¡Se aleja de la pelea! Liverpool hiló su cuarto empate en descafeinado juego ante Burnley
Los Reds no logran meterse de nuevo en la pelea por la Premier League tras una mala racha en la que se olvidaron de jugar bien.

Cuatro empates consecutivos, ocho puntos perdidos por el camino, reflejan el decaimiento progresivo del Liverpool, incapaz de ganar en Anfield al Burnley, penúltimo en la tabla de posiciones de la Premier League y resignado a la más que posible pérdida de la categoría, que descubrió otra vez las numerosas dificultades y carencias del vigente campeón.
Ni los arreones ni el dominio constante del cuadro de Arne Slot ni la fortuna ni los penaltis, como el que falló Dominik Szoboszlai, le dieron para ganar a un rival frágil que lleva nueve derrotas y ahora cuatro empates en sus trece partidos recientes y que solo ha ganado tres en la Premier. El último en octubre pasado, en Wolverhampton.
Primero sostenido por el veterano meta Martin Dubravka. Después, por la falta de acierto de los atacantes del equipo 'red', que cada vez se aleja más del liderato del Arsenal, a doce puntos, y que siente el aliento de sus perseguidores, como el del Manchester United, en la puja por mantener una de las plazas de la Liga de Campeones.
Se le terminan los argumentos a Arne Slot, distanciado del brillo del pasado curso, cuando el Liverpool era un equipo intratable. Decayó paulatinamente, pero los escasos despistes le costaron caro.
Abrumó a su rival desde el principio, con ocasiones que se multiplicaban y que desbarataba Dubravka, como la de Cody Gakpo, a los veinte minutos, de cabeza, o la de Hugo Ekitike, también por alto.
La más clara, sin embargo, fue desde los once metros, a la media hora, por una falta dentro del área de Florentino sobre Cody Gakpo.
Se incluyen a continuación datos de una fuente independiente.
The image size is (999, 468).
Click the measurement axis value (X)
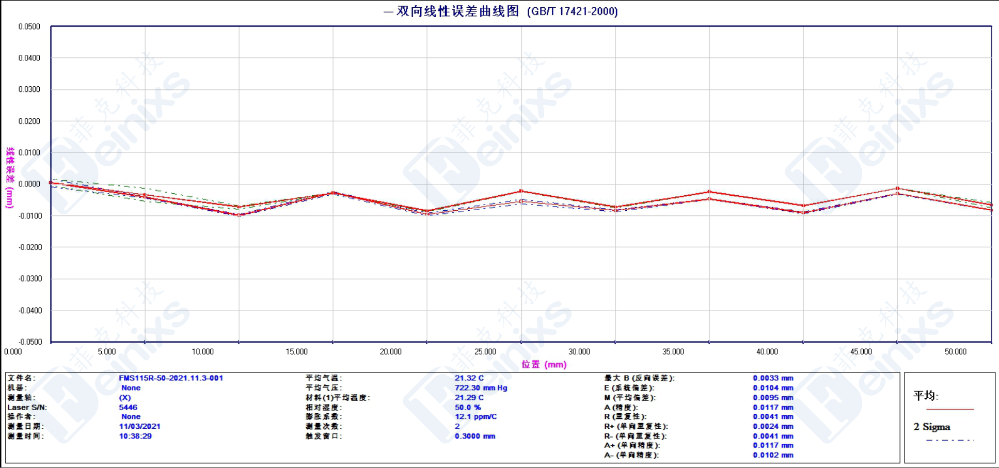pos(126,397)
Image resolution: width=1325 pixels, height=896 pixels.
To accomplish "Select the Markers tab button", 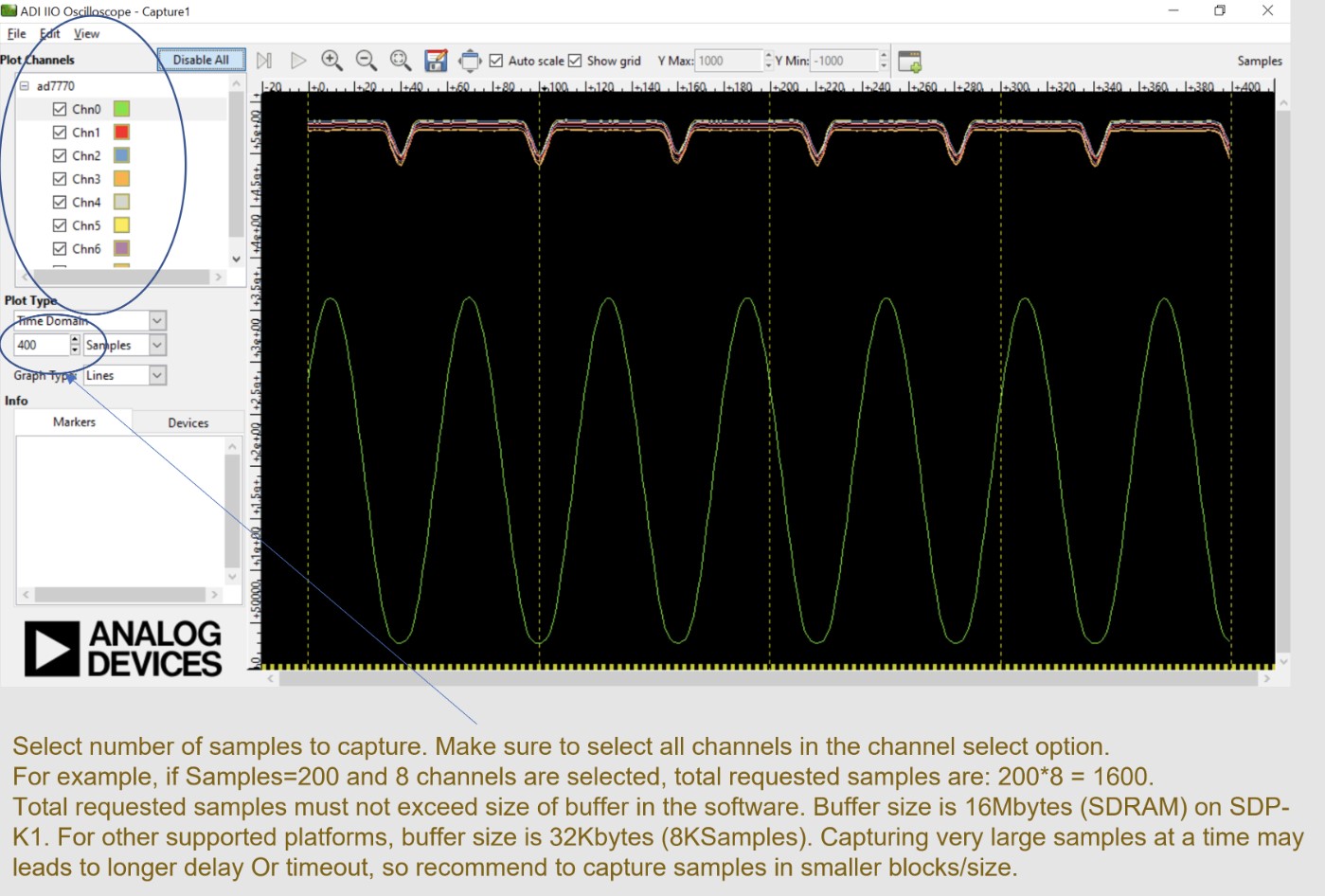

El penalti lo lanzó el especialista húngaro Dominik Szoboszlai, que estrelló el tiro en el larguero.
Aún así no decayó el Liverpool, que tomó ventaja al borde del descanso en una gran acción individual que comenzó Hugo Ekitike, que llegó hasta la línea de fondo. El balón llegó a Curtis Jones, que encontró a Florian Wirtz y éste no perdonó.
Con todo a favor no fue capaz de cerrar el partido. Wirtz tuvo el segundo gol al inicio de la segunda mitad, pero Dubravka volvió a aparecer.
Se estiró esporádicamente el Burnley. Con eso le bastó. Amenazó en el minuto 63, en una mala cesión de Konaté, precipitada, cuando interceptó un pase de Marcus Edwards a Jauidon Anthony que salvó Alisson, y dos minutos después con el gol.
Fue de Marcuds Edwards, que recibió una estupenda asistencia del portugués Florentino. Casi sin ángulo, escorado, disparó al segundo palo y superó a Alisson. Fue el empate que premió a los visitantes, castigó al Liverpool y alargó las dudas y la incertidumbre sobre el futuro del técnico Arne Slot.